During concomitant administration of drugs, which are potent CYP3A4 inhibitors (such as azole antifungals, macrolide antibiotics, and protease inhibitors) plasma concentrations of quetiapine can be significantly higher than observed in patients in clinical trials. As a consequence of this, lower doses of quetiapine should be used. Special consideration should be given in elderly and debilitated patients. The risk-benefit ratio needs to be considered on an individual basis in all patients.
Anti-cholinergic (muscarinic) effects: Norquetiapine, an active metabolite of quetiapine, has moderate to strong affinity for several muscarinic receptor subtypes. This contributes to ADRs reflecting anti-cholinergic effects when quetiapine is used at recommended doses, when used concomitantly with other medications having anti-cholinergic effects, and in the setting of overdose. Quetiapine should be used with caution in patients receiving medications having anti-cholinergic (muscarinic) effects. Quetiapine should be used with caution in patients with a current diagnosis or prior history of urinary retention, clinically significant prostatic hypertrophy, intestinal obstruction or related conditions, increased intraocular pressure or narrow angle glaucoma (see Pharmacology: Pharmacodynamics: Mechanism of action under Actions, Overdosage, Adverse Reactions and Interactions).
Effects on ability to drive and use machines: Given its primary central nervous system effects, quetiapine may interfere with activities requiring mental alertness.
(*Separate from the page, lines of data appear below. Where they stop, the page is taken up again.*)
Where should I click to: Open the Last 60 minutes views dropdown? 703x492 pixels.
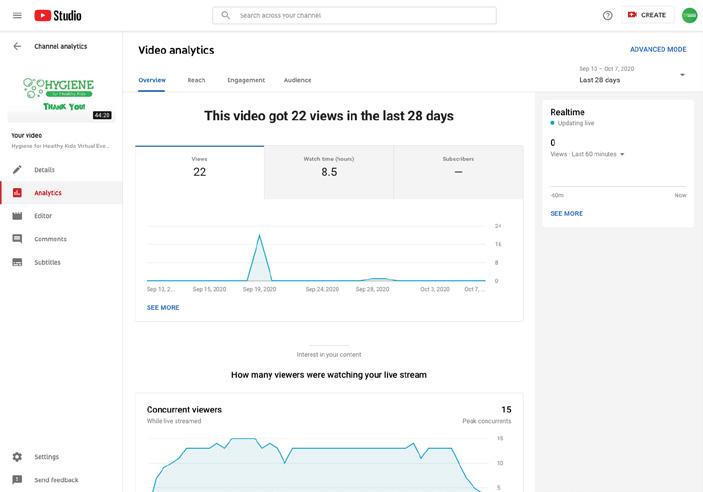point(622,154)
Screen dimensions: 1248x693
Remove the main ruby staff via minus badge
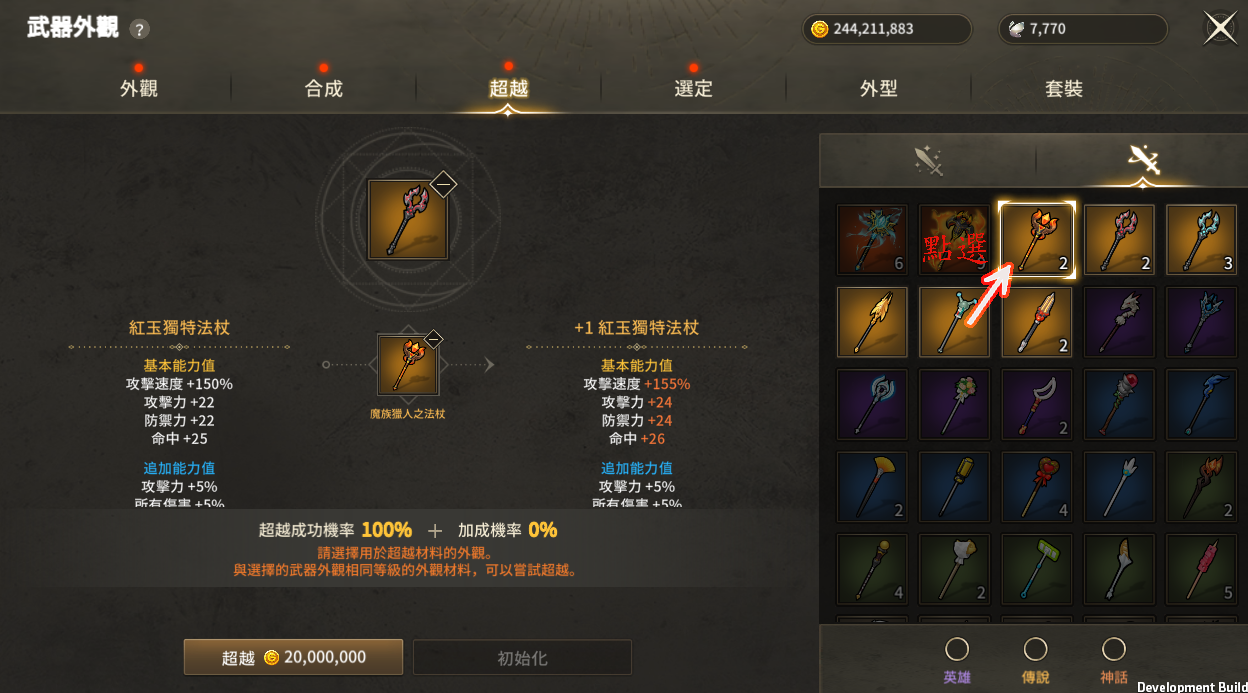tap(443, 183)
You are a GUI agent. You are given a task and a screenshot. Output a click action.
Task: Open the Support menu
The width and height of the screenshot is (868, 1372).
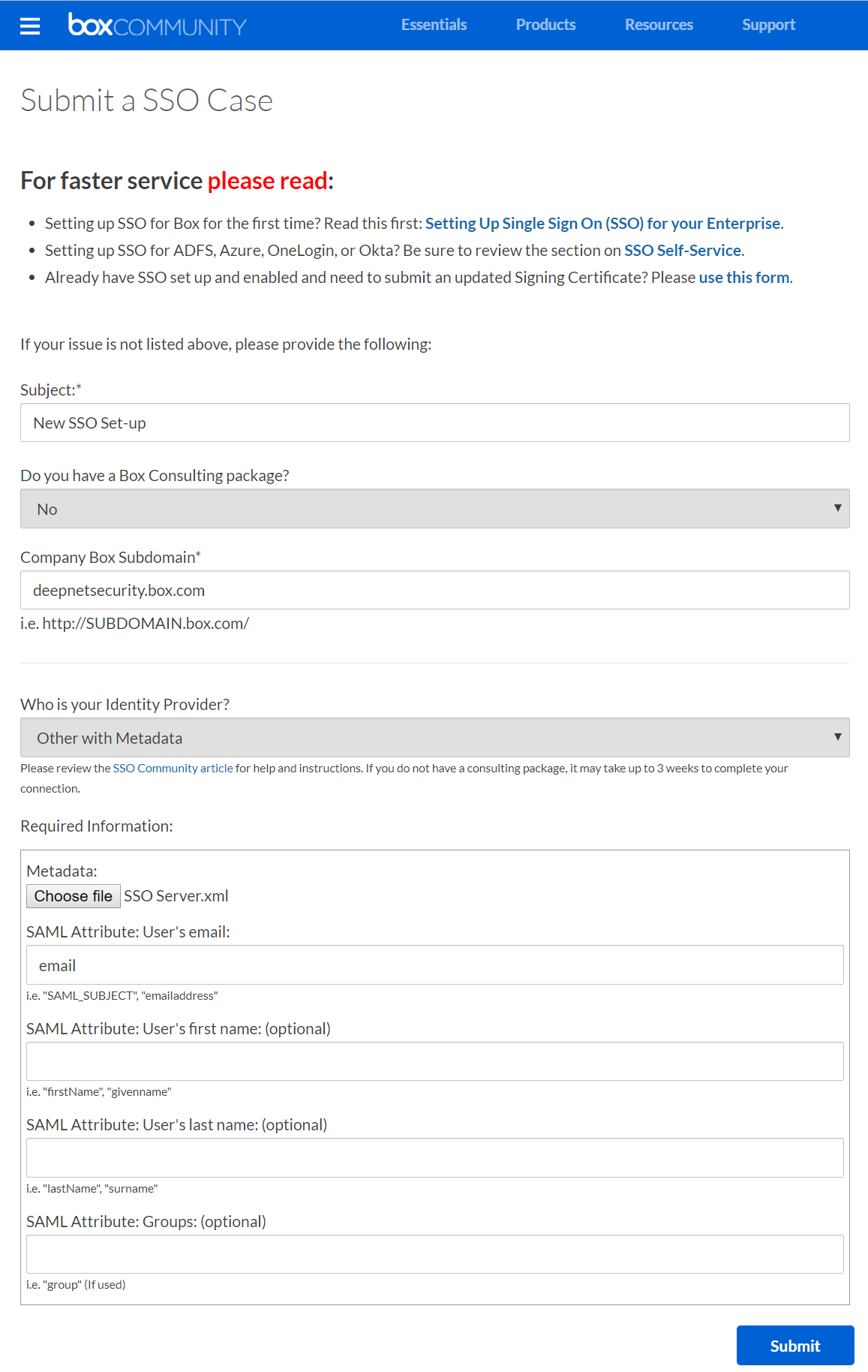click(768, 25)
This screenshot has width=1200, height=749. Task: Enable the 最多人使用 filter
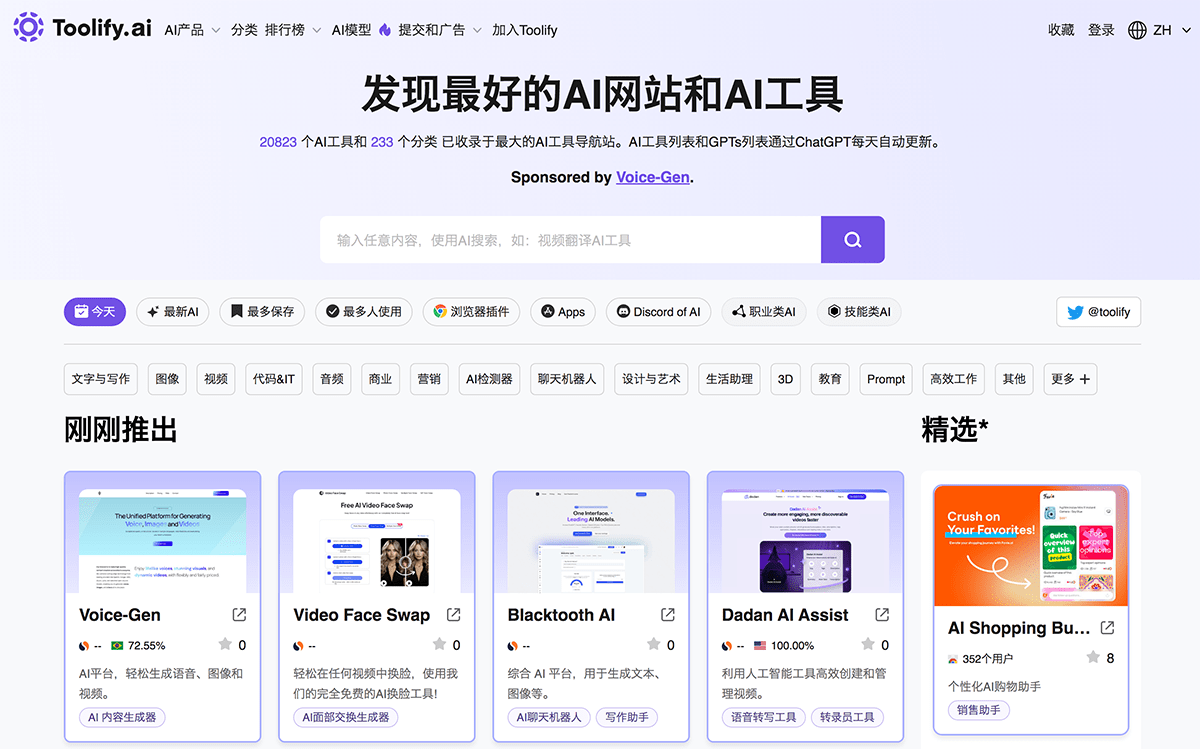pos(363,311)
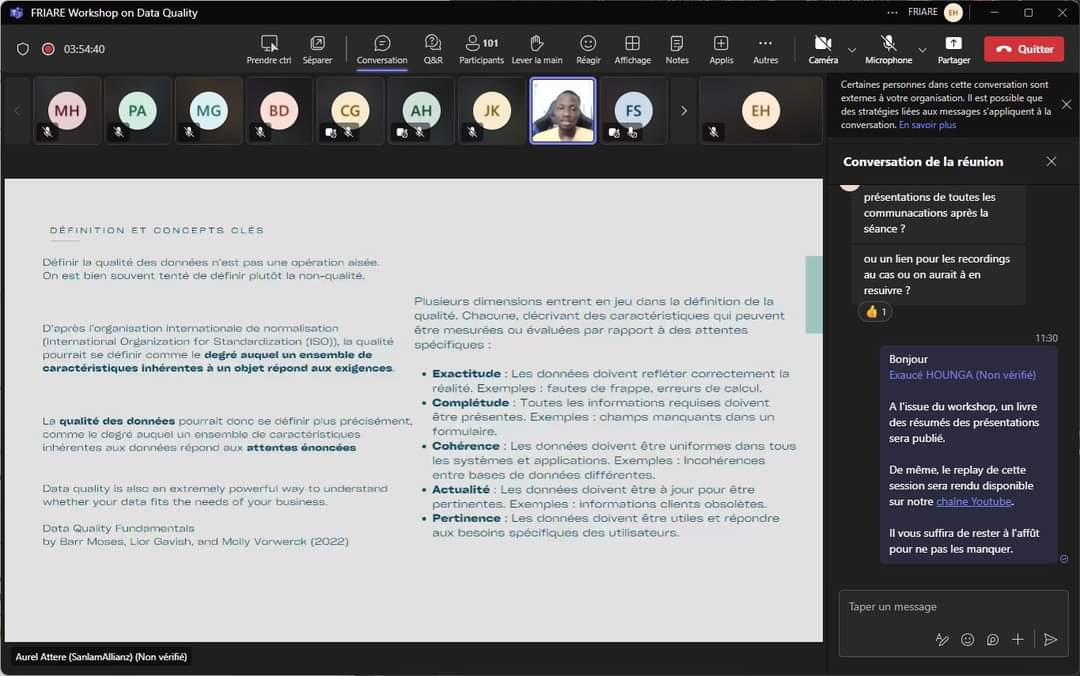Unmute the Microphone
The width and height of the screenshot is (1080, 676).
click(888, 48)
Therefore, patients should be advised not to drive or operate machinery, until individual susceptibility is known.
Use in Children and Adolescents (10 to 17 years of age): Although not all adverse reactions that have been identified in the adult patients have been observed in clinical trials with quetiapine in children and adolescent patients, the same special warnings and special precautions for use that appear above for adults should be considered for pediatrics. Additionally, changes in blood pressure and thyroid function tests and increases in weight and prolactin levels have been observed and should be managed as clinically appropriate (see Adverse Reactions).
Long-term safety data including growth, maturation, and behavioural development, beyond 26 weeks of treatment with quetiapine, is not available for children and adolescents (10 to 17 years of age).
Use in Elderly with dementia: Quetiapine (SEROQUEL) is not approved for the treatment of patients with dementia-related psychosis. In a meta-analysis of atypical antipsychotic drugs, it has been reported that elderly patients with dementia-related psychosis are at an increased risk of death compared to placebo. In two 10-week placebo controlled quetiapine studies in the same patient population (n=710; mean age: 83 years; range: 56-99 years) the incidence of mortality in quetiapine-treated patients was 5.5% versus 3.2% in the placebo group. The patients in these trials died from a variety of causes that were consistent with expectations for this population. These data do not establish a causal relationship between Quetiapine (SEROQUEL) treatment and death in elderly patients with dementia.